What is needed: Once you find the line with "Maximize the Customer Comment Detail window" in the listing below, set down exactly every line from it through the line with "The width and height of the screenshot is (868, 464).", but no pictures.

Exercise inputs:
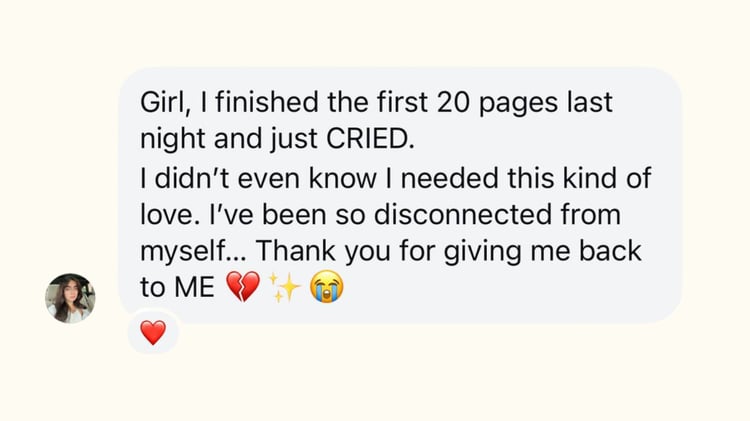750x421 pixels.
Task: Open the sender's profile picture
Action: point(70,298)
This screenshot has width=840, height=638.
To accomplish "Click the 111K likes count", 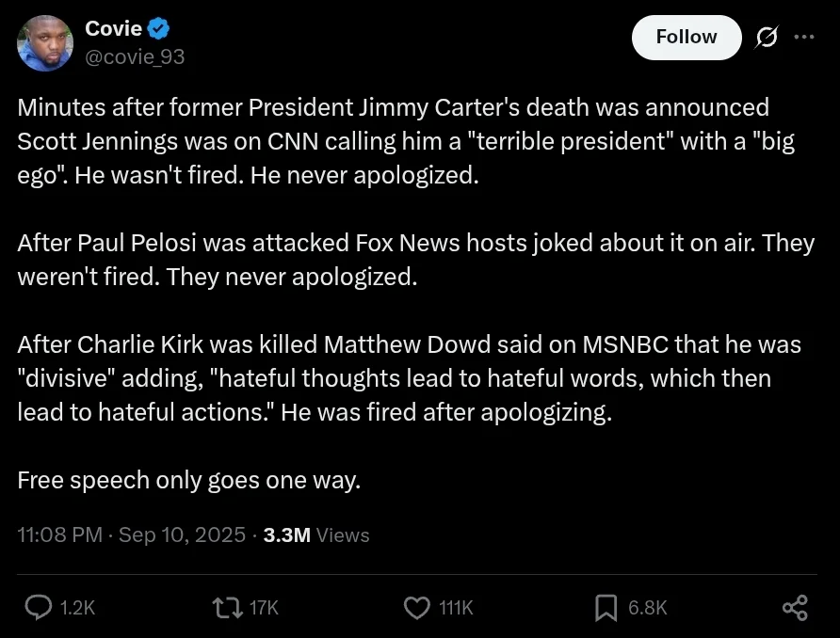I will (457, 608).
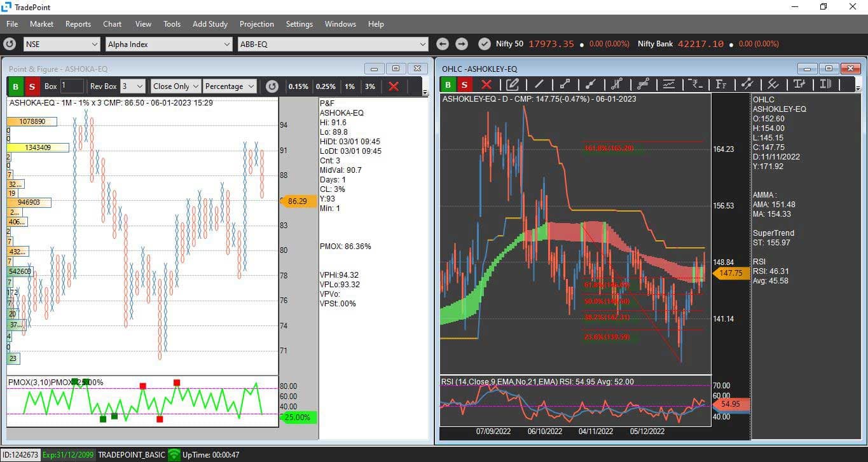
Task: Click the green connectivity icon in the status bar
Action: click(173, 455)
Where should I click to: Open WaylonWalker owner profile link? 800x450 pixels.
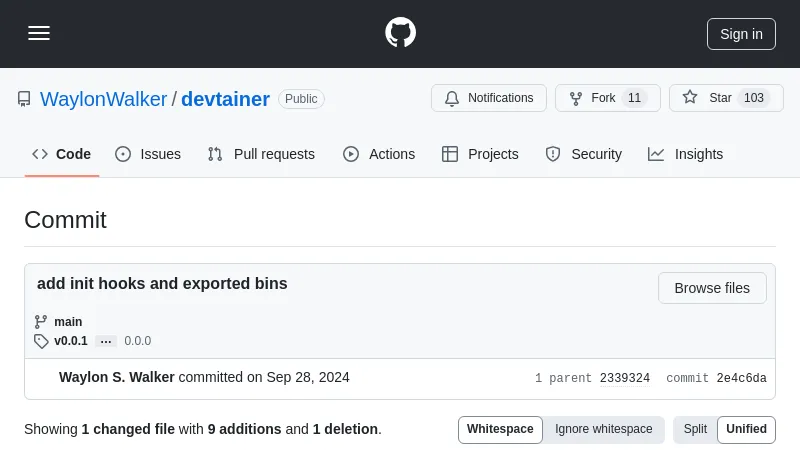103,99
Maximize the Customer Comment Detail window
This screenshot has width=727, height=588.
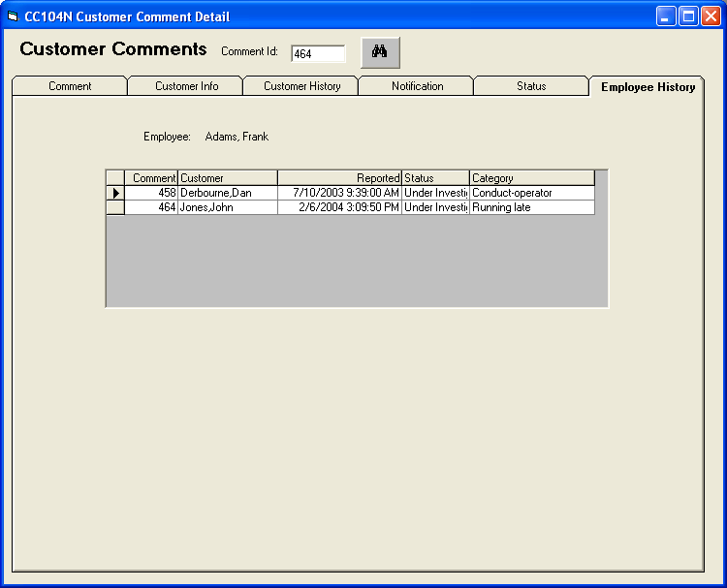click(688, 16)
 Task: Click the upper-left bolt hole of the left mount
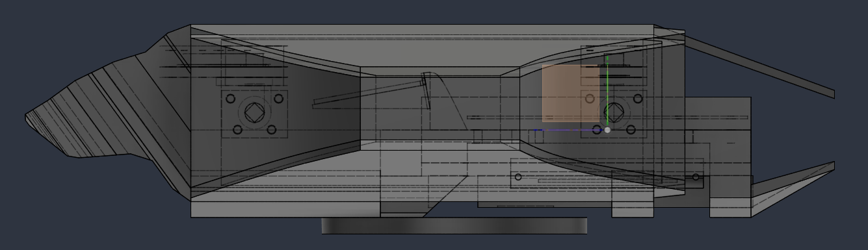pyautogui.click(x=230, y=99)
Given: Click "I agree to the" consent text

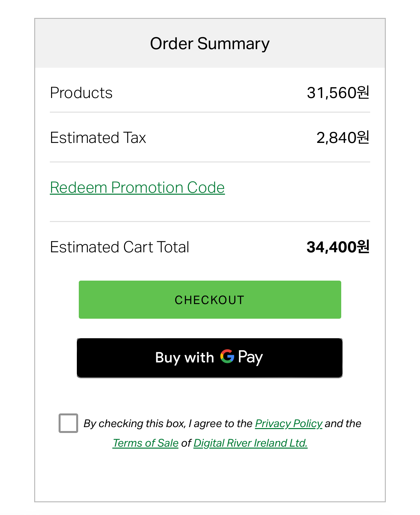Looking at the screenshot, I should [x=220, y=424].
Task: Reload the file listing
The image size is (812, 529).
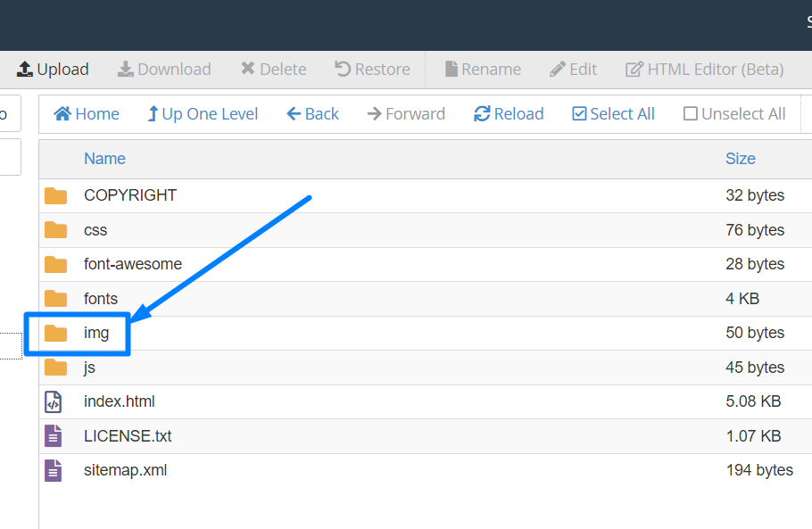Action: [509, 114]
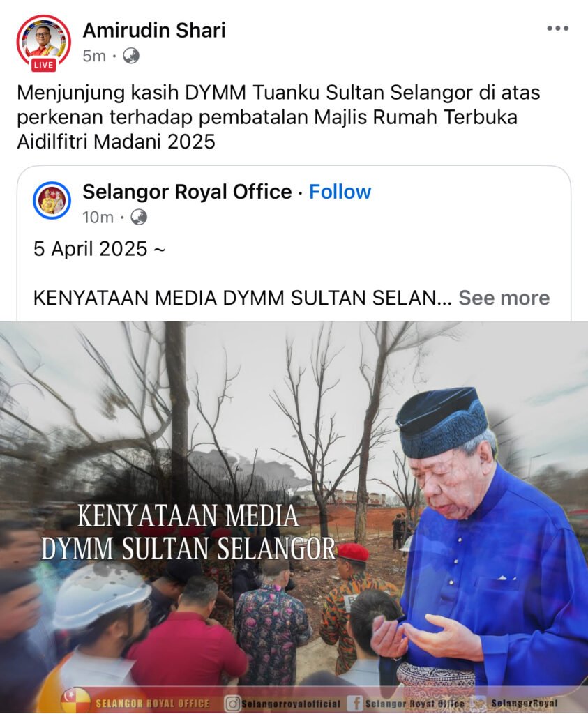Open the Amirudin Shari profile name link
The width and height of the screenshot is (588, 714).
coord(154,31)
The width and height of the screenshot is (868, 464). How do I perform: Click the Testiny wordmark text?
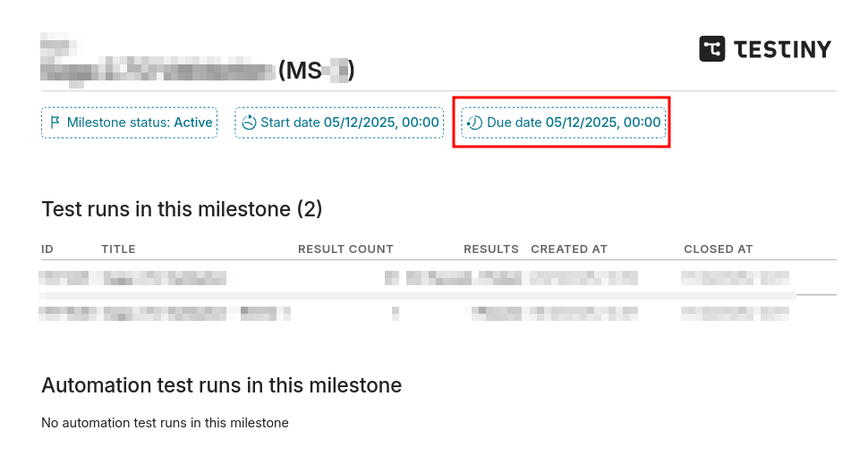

...

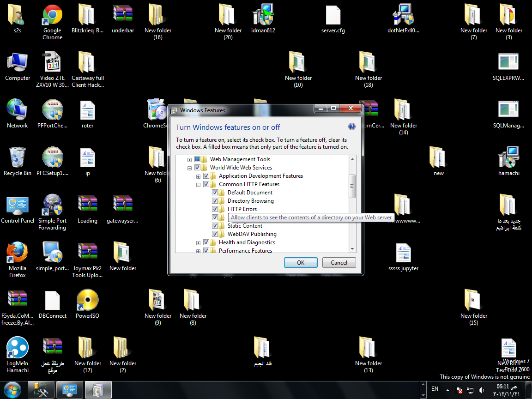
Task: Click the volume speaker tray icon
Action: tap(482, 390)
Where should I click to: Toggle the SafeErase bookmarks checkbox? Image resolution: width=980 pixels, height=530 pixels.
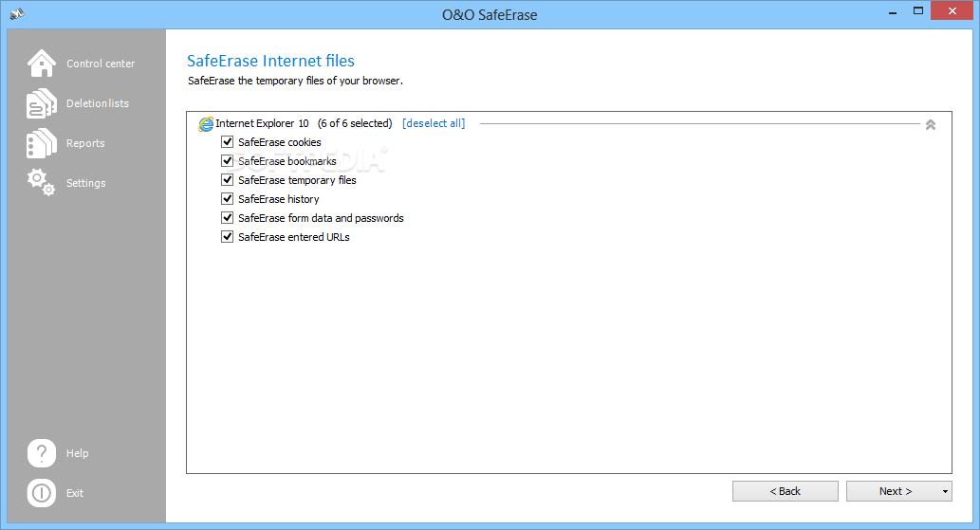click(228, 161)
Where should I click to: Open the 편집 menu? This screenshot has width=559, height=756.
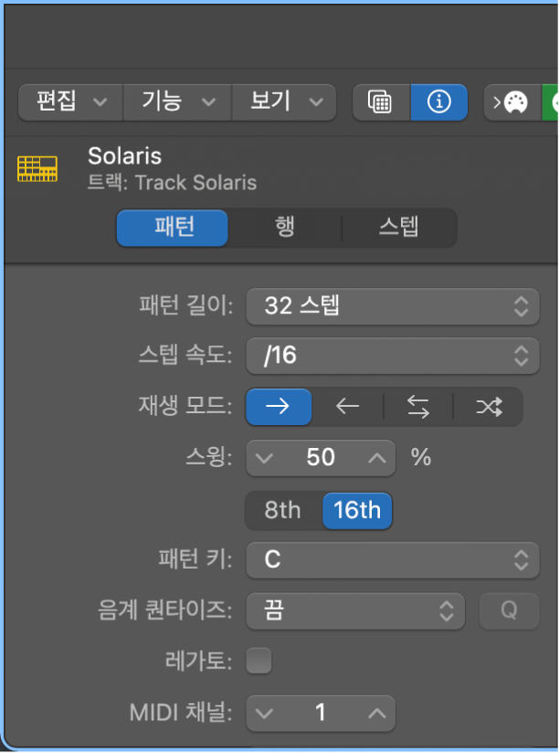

Output below:
Maximize the Customer Comment Detail window
This screenshot has width=727, height=588.
click(688, 16)
 Task: Click the upper-left bolt hole of the left mount
pyautogui.click(x=230, y=99)
Given: Click "I agree to the" consent text

Looking at the screenshot, I should [x=220, y=424].
Task: Reload the file listing
The image size is (812, 529).
Action: [509, 114]
Open the Amirudin Shari profile name link
The width and height of the screenshot is (588, 714).
coord(154,31)
The width and height of the screenshot is (868, 464). How do I perform: Click the Testiny wordmark text?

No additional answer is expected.